Leon County Circuit Judge Charles Dodson this week sided with the FEA in a pair of lawsuits, which name Corcoran and Gov. Ron DeSantis as defendants. Dodson granted a temporary injunction against Corcoran’s order, which requires school districts to draw up reopening plans that include options for traditional in-person learning five days a week or risk losing state funding.

But DeSantis and Corcoran moved to appeal Dodson’s decision to the First District Court of Appeal. The appeal automatically places an automatic stay on Dodson’s order, according to the Florida Department of Education.

On Thursday, however, Dodson lifted the automatic stay in answer to an FEA request. That means school districts are now free to make their own decisions on reopening schools – using in-person or online instruction – without risking a loss of state funding, according to a statement from the FEA.

Broward, Miami-Dade and Palm Beach counties, the regions of the state most affected by the COVID-19 pandemic, were exempted from the education commissioner’s order,

“We are appealing this ruling and are confident in our position and in the authority of the commissioner and the governor to do what is best for our students,” DeSantis’ communications director, Fred Piccolo, said in an email to the Florida Record prior to Thursday’s court action.

Meanwhile, Corcoran called the FEA’s complaint a “frivolous lawsuit” and encouraged Florida parents who favor the option of giving their children in-person instruction to tell the association to drop the lawsuit.

“We’ve said it all along, and we will say it one million times – we are 100 percent confident we will win this lawsuit,” Corcoran said in an emailed statement to the Record. “This fight has been, and will continue to be, about giving every parent, every teacher and every student a choice, regardless of what educational option they choose.”

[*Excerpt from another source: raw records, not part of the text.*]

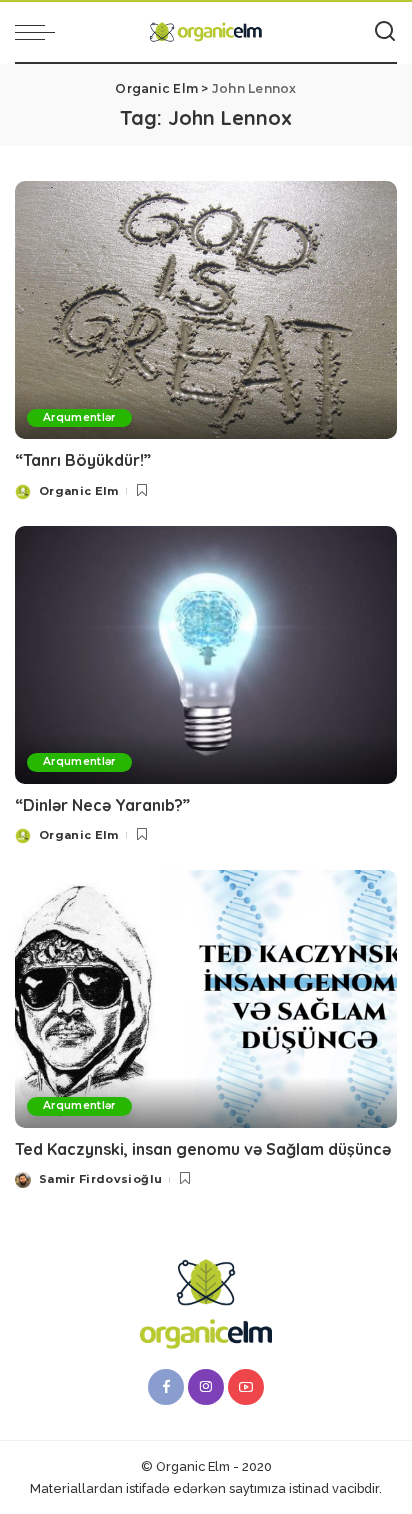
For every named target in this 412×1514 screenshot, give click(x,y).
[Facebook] (166, 1387)
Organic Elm (79, 491)
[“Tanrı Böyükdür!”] (206, 310)
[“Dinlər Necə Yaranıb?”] (206, 655)
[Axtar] (385, 32)
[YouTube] (246, 1387)
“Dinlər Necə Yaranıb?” (102, 805)
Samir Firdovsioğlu (100, 1179)
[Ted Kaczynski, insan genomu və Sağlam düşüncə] (206, 999)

The FEA’s complaint argues that Corcoran’s order to force the physical reopening of schools statewide violates due-process provisions of the Florida constitution and poses excessive health risks for students and teachers during the coronavirus pandemic.

In his Thursday decision vacating the automatic stay, Dobson emphasized that the temporary injunction did not order all schools to close, as the defendants said in a response. 

“This court does not have authority to enter such an order,” Dobson stated. “What the order did, for the reasons stated, is require that local school districts be given authority under their individual circumstances to open or close the local schools, based on local conditions.”